== Text passage ==
--------------------------------
Maybe it’s theft. Maybe it’s mail fraud. Maybe it’s just playing fast and loose with the law.

The Alaska Republican Party on Monday filed a police report to document what the party believes is theft of materials and/or attempted mail fraud by Citizens for Joe Miller.

On a Federal Election Commission report, the Libertarian-registered Miller campaign said it received boxes and boxes of postcard mailers from the Alaska Republican Party as a contribution worth $4,500.

It turns out, these were old postcards from 2010, when the party backed Miller as the nominee, and opposed Lisa Murkowski, who had lost the primary. The party did not give Miller the postcards, said Tuckerman Babcock, party chairman. The only record of possible transfer of the materials comes from an account offered by the former communications director for the Alaska Republican Party, who says he let someone take them off his hands after the 2010 General Election.

That contentious election festers as a sore among Joe Miller supporters to this day. Murkowski went on to run a write-in campaign, as a Republican, in November of 2010, even after her candidacy was not supported by the Alaska Republican Party. She won. He lost. He cried foul. She essentially said “Where’s the beef, Joe?”

Murkowski had pulled off a miracle and Miller supporters have never forgot. To this day that chasm tears the guts apart in the Republican Party of Alaska, which has strong Libertarian leanings.

But last week, these old official party postcards, which should have been destroyed, surfaced when the Miller campaign tried to commit what the Alaska Republican Party considers mail fraud.

Miller, it appears, tried to post the items with a newly minted bulk mail permit, but with a “Paid for by the Alaska Republican Party” disclaimer, and with the Alaska Republican Party’s return address.
--------------------------------
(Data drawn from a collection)
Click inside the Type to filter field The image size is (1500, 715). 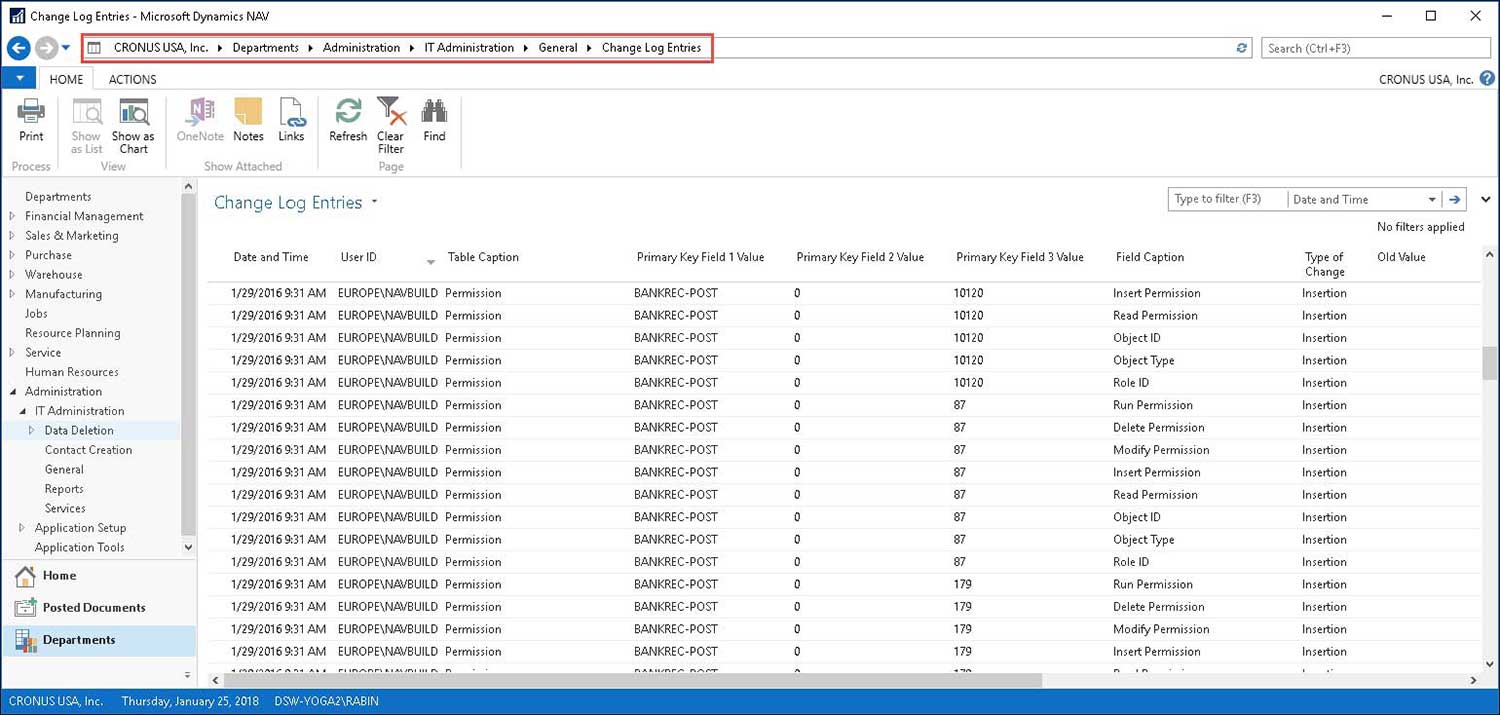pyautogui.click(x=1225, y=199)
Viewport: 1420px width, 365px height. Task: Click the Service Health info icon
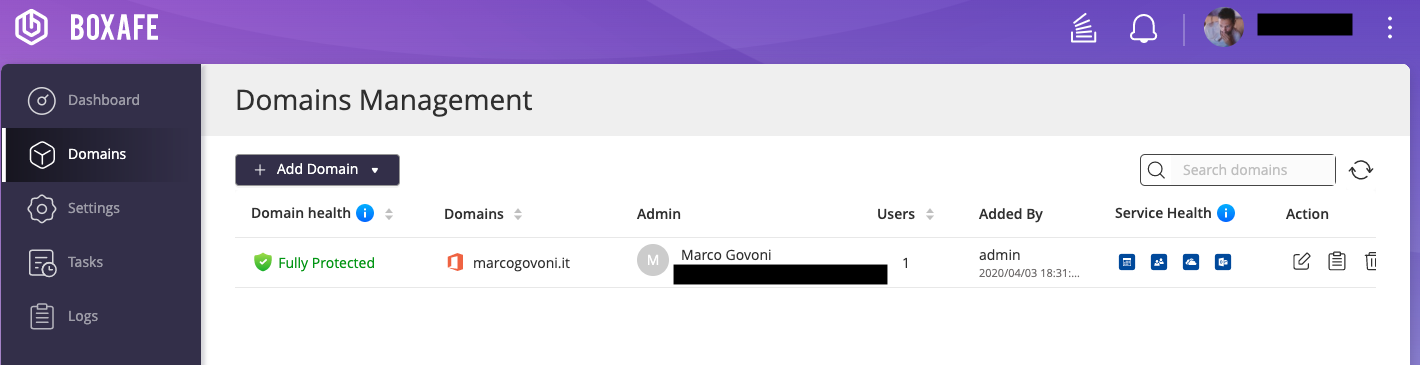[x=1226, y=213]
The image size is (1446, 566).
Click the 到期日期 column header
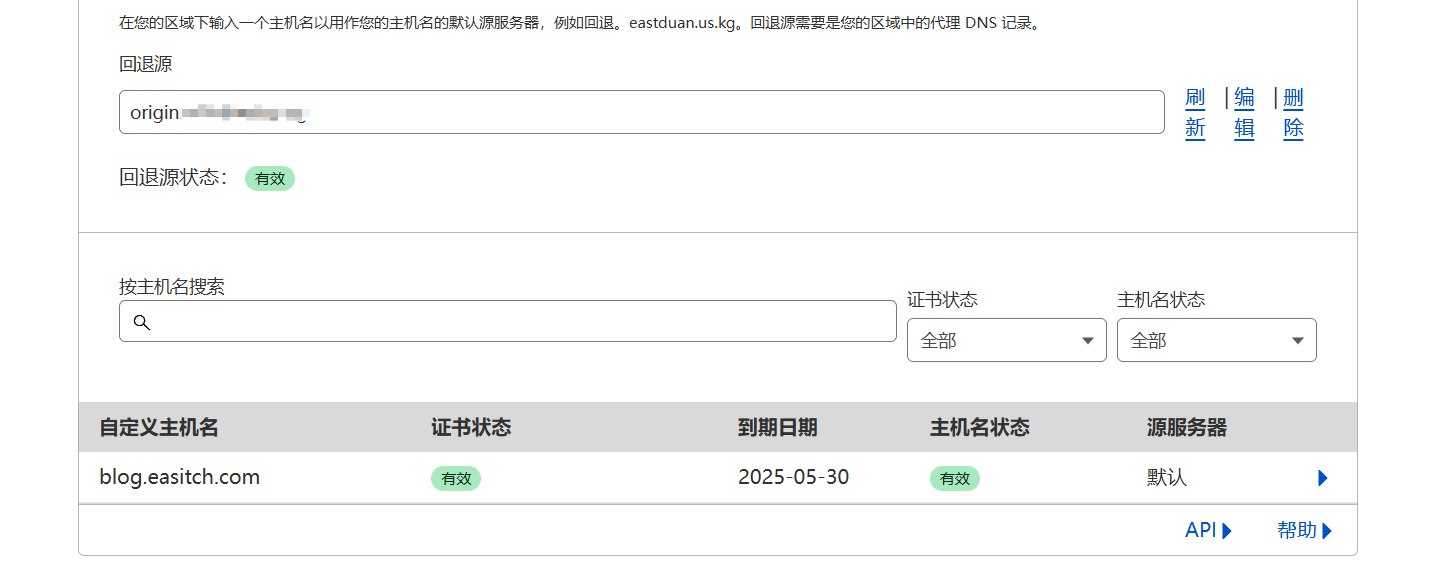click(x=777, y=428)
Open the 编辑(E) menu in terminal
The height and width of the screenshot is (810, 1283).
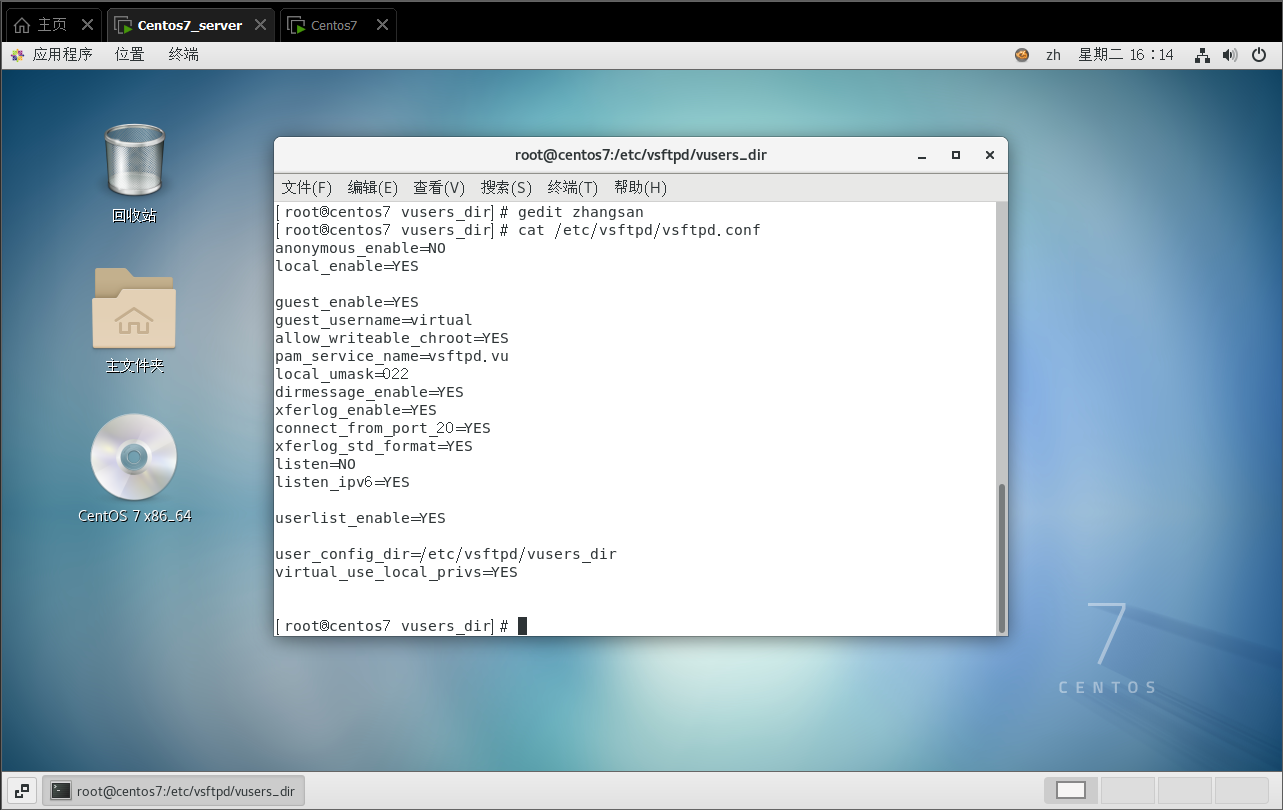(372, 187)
--------------------------------
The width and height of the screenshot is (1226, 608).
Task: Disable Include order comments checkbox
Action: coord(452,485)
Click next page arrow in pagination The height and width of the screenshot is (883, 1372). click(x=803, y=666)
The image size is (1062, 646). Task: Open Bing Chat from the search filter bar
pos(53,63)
--------------------------------
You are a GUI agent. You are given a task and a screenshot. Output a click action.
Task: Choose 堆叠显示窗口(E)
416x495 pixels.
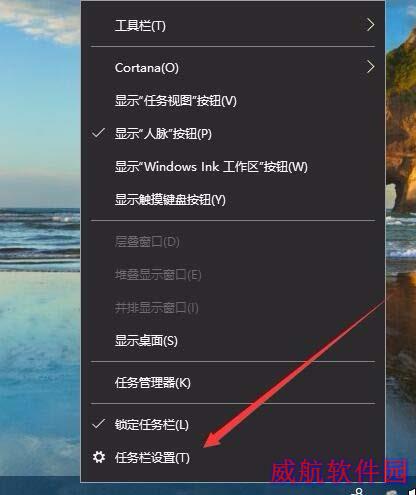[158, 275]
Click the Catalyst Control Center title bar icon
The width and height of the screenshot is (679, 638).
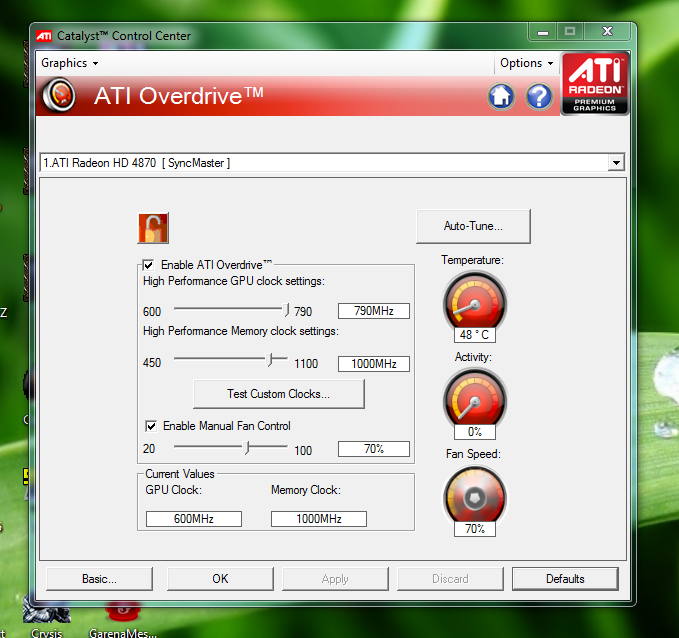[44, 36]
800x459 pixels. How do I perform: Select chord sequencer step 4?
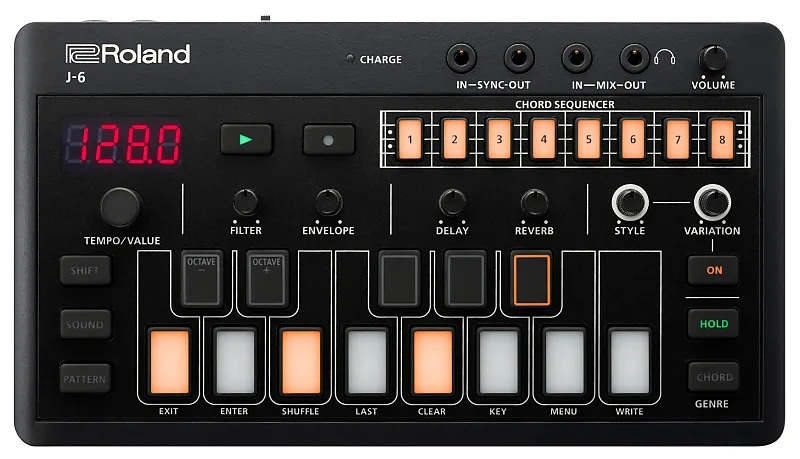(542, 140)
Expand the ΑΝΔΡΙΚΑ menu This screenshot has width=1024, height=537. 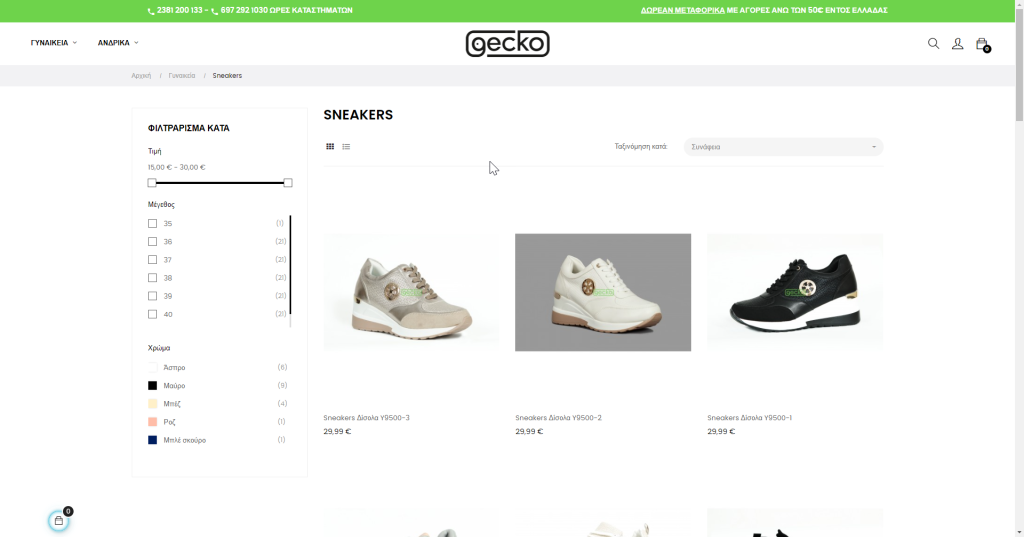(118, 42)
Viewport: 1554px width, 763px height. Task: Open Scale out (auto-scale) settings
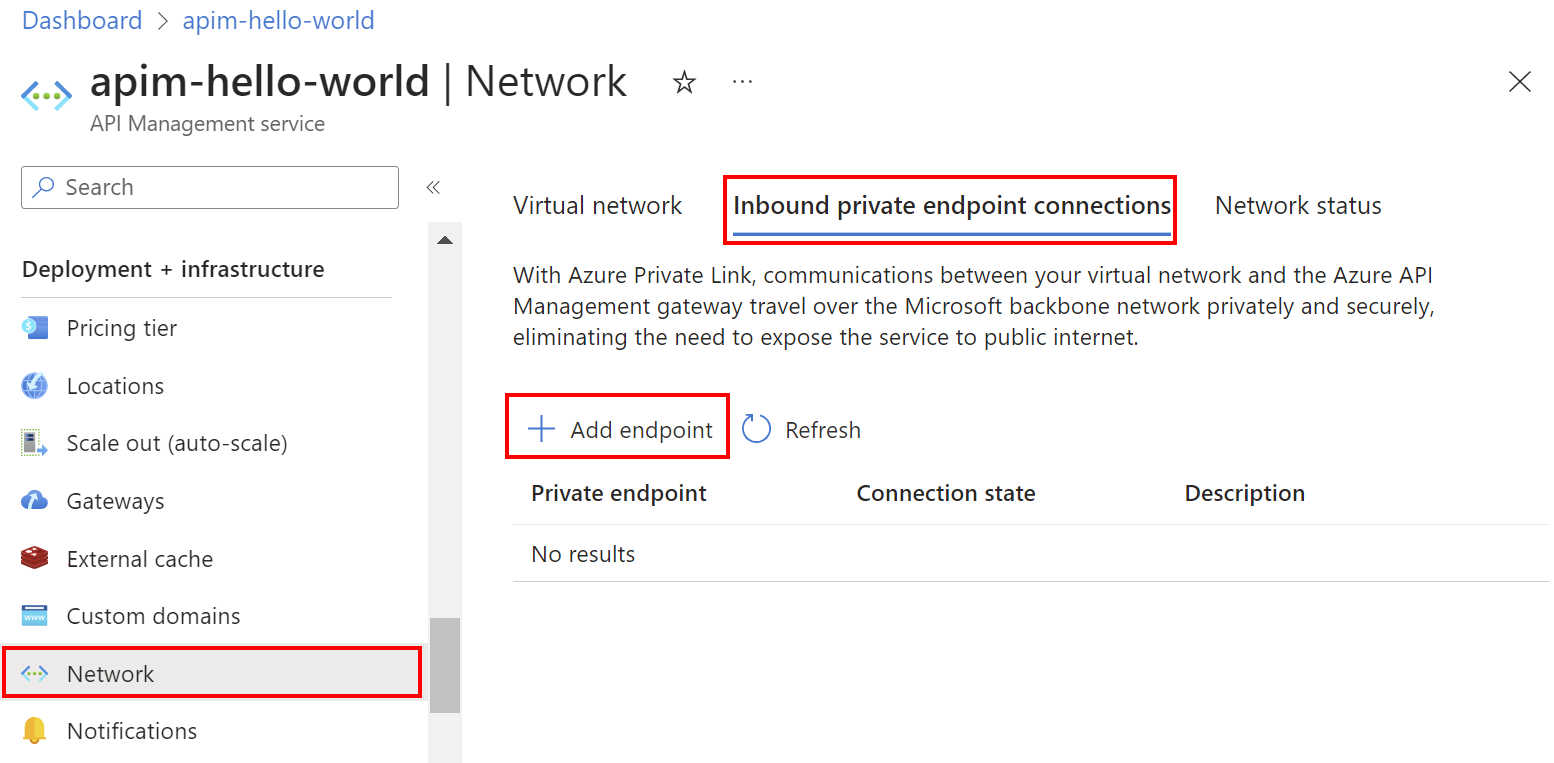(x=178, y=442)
--------------------------------
== Work required ==
Write the next part of the article on the Joe Miller campaign postcards, starting after its final sentence. The rows are separate material and have no connection to the article on the Joe Miller campaign postcards.

== Expected answer ==
The Alaska Republican Party first learned that Miller possessed these old Republican Party campaign materials when Miller reported on his Federal Election Commission report that the party had donated the fliers to him this year. That was simply not the case, said Chairman Babcock.

What he said, actually, is this: “That’s a lie. The party made no such gift to the Joe Miller campaign in 2016.”

On Oct. 24, Miller changed his story, saying he had obtained the fliers from someone who dropped them off at his headquarters. Miller displayed the flier for the media and later posted it on social media.

To ensure that no fraud was in the works, Babcock paid a visit to Alejandro T. Tungul, supervisor of business mail at the main office of the U.S. Postal Service in Anchorage.

Babcock alerted Mr. Tungul to what he thought was a remote possibility that someone might attempt to mail the fraudulent flier with the party’s disclaimer or misuse the bulk permit of the party, both of which were printed upon the old 2010 fliers displayed by Joe Miller.

On Oct.  28, Mr. Tungul notified Babcock by e-mail, confirming that an attempt by the Miller campaign was made:

“Good afternoon.  I tried calling you several times but no one answered.  The attached mailing was presented for mailing but was not accepted.  Thank you.”

The flier attached to Tungul’s e-mail was the same flier that Joe Miller had displayed publicly the previous Monday.

In addition, the flier Mr. Tungul attached did not include a disclaimer related to Citizens for Joe Miller, nor was the Alaska Republican Party’s bulk mail permit blackened out.

On Oct. 31, a party representative visited Mr. Tungul, who said the USPS had opened an investigation into the attempt to mail the flier.

Tungul could not share any other information except to confirm that those attempting to mail the items did not seek to use the bulk permit of the Alaska Republican Party. He was clamming up, however, because of the investigation under way.

Miller’s sworn FEC report says that he obtained the mailers from the Alaska Republican Party in September 2016.

But his Oct. 31 press release claims that his campaign actually acquired the old 2010 mailers from some an unnamed registered Republican individual — not the Alaska Republican Party itself.

If Joe Miller had been telling the truth when he claimed the fliers as a 2016 donation from the Alaska Republican Party, then the mailers were taken from the Alaska Republican Party without its consent, and the party considers that a theft.

However, if Miller himself somehow obtained the mailers and stored them until the present, then he appears to have committed a violation by knowingly and intentionally making a sworn falsehood on his FEC report.

Instead of correcting the old fliers with a new permit number, disclaimer and return address, Miller tried to leave the impression that the mailer was from the Alaska Republican Party.

If Miller had successfully sent the mailers, they would have gone out with a knowingly false “paid for by” notification saying the Alaska Republican Party had paid for the message.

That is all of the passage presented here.